Once headroom logging mode is shipped, v4 trains on real traffic. The heretic eval serves as the ongoing benchmark — it's adversarial enough to be informative, and the prompts are deterministic enough to reproduce.
Code: ultrawhale/scripts/eval_heretic.py Heretic: p-e-w/heretic PR #1400: headroomlabs-ai/headroom
Related: Fine-tuning Kompress: the Sapir-Whorf case · The silver label problem
Update: PR #1400 governance passed
One governance gotcha: the headroom PR template requires - Field: value on a single line. Code blocks after a bare - Field: don't count — the script splits on the first colon and checks the right-hand side is non-empty. Fixed by putting the summary inline:
- Exact command / steps: uv run pytest tests/test_kompress_must_keep.py -v (11 tests) + eval_heretic.py (8 adversarial prompts)
- Observed result: exact_pct 0.942 → 0.969 on heretic eval, +0.028; SQL injection 0.971 → 1.000; bleach 0.917 → 1.000
PR #1400 now passes all governance checks. Six required sections, four proof fields, two review checkboxes.
Update: JerrettDavis's improvements (approved + merged)
JerrettDavis reviewed and approved PR #1400, pushing a follow-up commit with three improvements:
1. Batched path coverage. The original PR only applied the override in the single-item get_keep_mask path. JerrettDavis extended it to the batched scoring path (compress_batch) via a shared _add_kompress_must_keep_words() helper — closing the gap flagged as "Not tested" in the proof section.
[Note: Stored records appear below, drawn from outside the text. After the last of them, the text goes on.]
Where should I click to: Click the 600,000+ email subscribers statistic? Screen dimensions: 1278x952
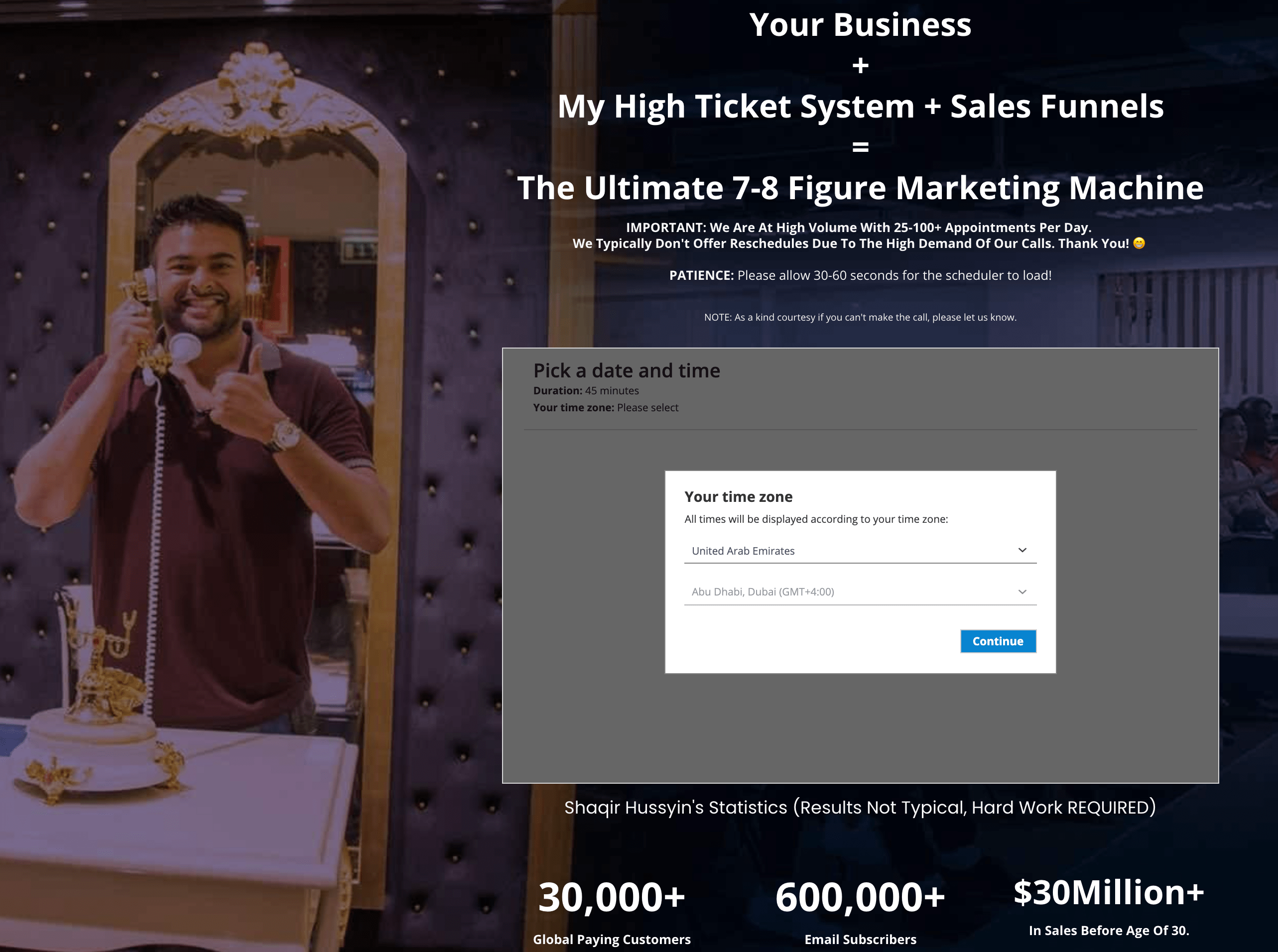pyautogui.click(x=860, y=898)
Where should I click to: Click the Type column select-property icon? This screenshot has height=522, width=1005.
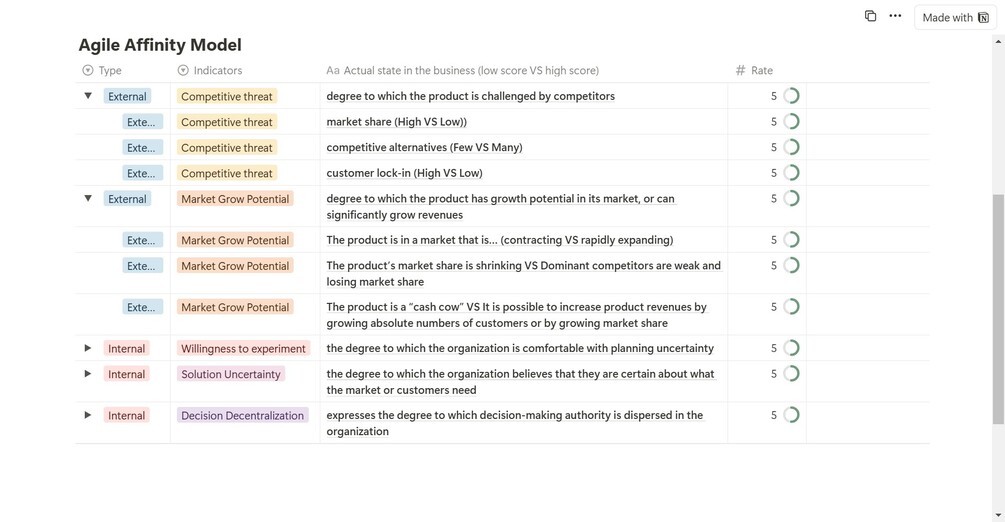click(88, 71)
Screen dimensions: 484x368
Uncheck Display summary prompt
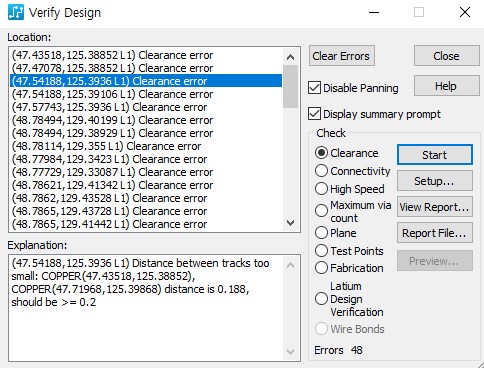coord(314,114)
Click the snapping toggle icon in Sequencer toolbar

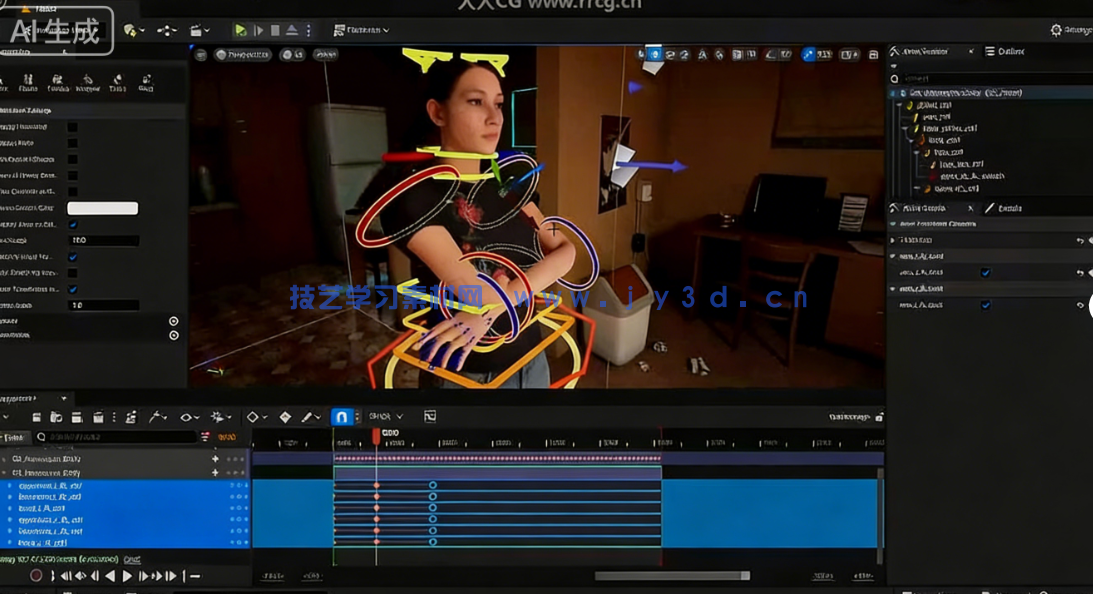(344, 415)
2. Regex tightening. The original \d+(\.\d+)? would match the 0 in word0 (a false positive). The updated pattern uses negative lookbehind/lookahead:
r"(?<![\w.])\d+(?:\.\d+)?(?![\w.])" # standalone numbers only
This prevents incidental digits embedded in identifiers from triggering the override.
3. Behavioral tests. 78 new test lines covering actual runtime behavior — not just regex matching:
test_compress_keeps_must_keep_word_when_model_drops_it— verifies a word the model would drop (low score) is force-kept by overridetest_compress_can_disable_must_keep_override— verifiesHEADROOM_KOMPRESS_MUST_KEEP=0disables ittest_compress_batch_keeps_must_keep_word_when_score_is_low— same for batch path
Re-ran the heretic eval on the tightened regex: exact_pct 0.942 → 0.969, +0.028. No regression — standalone numbers in technical content are all correctly matched; word0-style false positives don't appear in the eval set.